Exercise aim:
Edit the listing below by changing every "grey" to "gray" and leaving everything else as it is. Omit the pictures from your output.

Available data:
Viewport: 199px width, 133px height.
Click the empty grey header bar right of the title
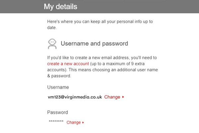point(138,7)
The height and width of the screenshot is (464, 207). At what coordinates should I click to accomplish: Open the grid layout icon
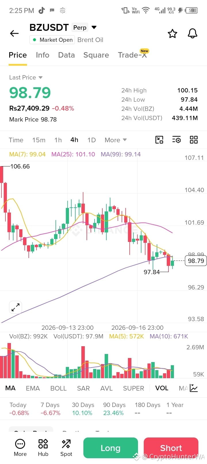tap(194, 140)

Exercise solution:
Viewport: 199px width, 133px height.
Click the empty gray header bar right of the title
point(138,7)
The height and width of the screenshot is (464, 207). At what coordinates should I click to accomplish: Open the grid layout icon
tap(194, 140)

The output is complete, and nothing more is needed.